Food For Thought

9 Aug

“Always and never are two words you should always remember never to use.”
~ Wendell Johnson

Tongue in cheek and pen in hand, Wendell Johnson gave us a thought that is worth considering.  So many of us live in an “absolute” world.  Our rules for life are very stringent: always do this, never do that.  However, we all know that the absolutes are often the exception to the rule in our daily lives.  We always do this, except for that.  We never say this, except when.  The exceptions add up until we wonder why we say always and never.  Yet, we still attempt to live our lives in an always and never mentality.

As we live our earthly lives, so, too, we live our spiritual lives.  We make all sorts of always and never rules for ourselves but, on closer examination, find that exceptions abound there as well.  Rigidity in life — temporal or spiritual — does not get us anywhere.  Well, I should not say that.  It does get us frustrated.  It does help develop ulcers and high blood pressure.  However, those are not the kinds of end products we desire.

We need to live our lives with much more fluidity, weaving through the subtleties that come our way.  When we make definitive statements, we immediately pave the road to failure.  Let us try an example on for size: we must always attend Mass on Sundays.  That is the rule.  We all know it.  We all realize we are expected to live by it.  However — and, as we know by now in our lives there is always an “however” — what about those who cannot go to Mass on Sundays or Saturday evenings because their work schedules do not allow for it?  Many times, I have met people distraught over the fact that they are “horrible Catholics” because they cannot go to Mass on the weekend.

They had become caught up in the all-or-nothing mentality and their lives were spinning out of control.  My typical response is to remind them that the rule exists so that we give praise and thanks to God and so that we both witness the practice of our faith to others as well as derive strength from others who worship with us.  So, I ask the simple question:  “What’s your day off?”  When I am told, for example, “Wednesday”, I look at the person and say, “So, can you make Wednesday your Sunday?”  They look perplexed, at first, and then the light bulb goes on.  Just because they cannot get to Mass on Sunday does not mean that they cannot worship some other day.

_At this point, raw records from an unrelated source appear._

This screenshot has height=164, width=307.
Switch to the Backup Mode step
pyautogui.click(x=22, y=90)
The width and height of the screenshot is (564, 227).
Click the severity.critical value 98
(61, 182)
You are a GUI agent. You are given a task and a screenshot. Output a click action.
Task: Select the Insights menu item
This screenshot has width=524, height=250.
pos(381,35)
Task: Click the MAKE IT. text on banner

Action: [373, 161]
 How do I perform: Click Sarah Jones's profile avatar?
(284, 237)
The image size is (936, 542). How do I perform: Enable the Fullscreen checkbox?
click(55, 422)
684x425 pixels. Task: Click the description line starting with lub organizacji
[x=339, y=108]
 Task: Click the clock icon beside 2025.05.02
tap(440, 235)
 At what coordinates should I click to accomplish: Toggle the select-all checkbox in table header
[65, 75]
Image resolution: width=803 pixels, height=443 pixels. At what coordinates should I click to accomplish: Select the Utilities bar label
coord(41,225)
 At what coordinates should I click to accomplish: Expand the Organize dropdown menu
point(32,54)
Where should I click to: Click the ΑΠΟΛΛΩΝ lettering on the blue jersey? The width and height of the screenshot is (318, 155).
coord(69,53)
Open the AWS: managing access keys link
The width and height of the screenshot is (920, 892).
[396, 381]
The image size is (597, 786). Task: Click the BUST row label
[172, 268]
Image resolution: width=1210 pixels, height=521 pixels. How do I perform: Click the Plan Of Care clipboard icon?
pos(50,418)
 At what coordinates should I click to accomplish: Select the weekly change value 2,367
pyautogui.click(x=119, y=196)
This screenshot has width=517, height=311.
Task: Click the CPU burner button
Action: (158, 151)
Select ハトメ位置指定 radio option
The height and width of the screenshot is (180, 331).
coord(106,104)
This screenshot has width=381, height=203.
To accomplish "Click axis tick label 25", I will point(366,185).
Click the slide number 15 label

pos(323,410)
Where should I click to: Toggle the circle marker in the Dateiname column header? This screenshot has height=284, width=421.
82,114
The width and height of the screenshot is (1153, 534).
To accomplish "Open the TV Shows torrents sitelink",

Knowing that trying to hold to anything definitive in life can lead to frustration, we need to school ourselves on option as well.  There is a way to live the spirit of the law when we cannot live the letter of the law.  The letter of the law may tell us always or never; but, the spirit of the law tells us, “there are ways to live authentically if not deeper and more authentically.”

Never let never disturb you and always consider all ways to live your faith as deeply as possible.

FAITH ACTION:  Ask God to reveal Himself to you in the subtleties of the day.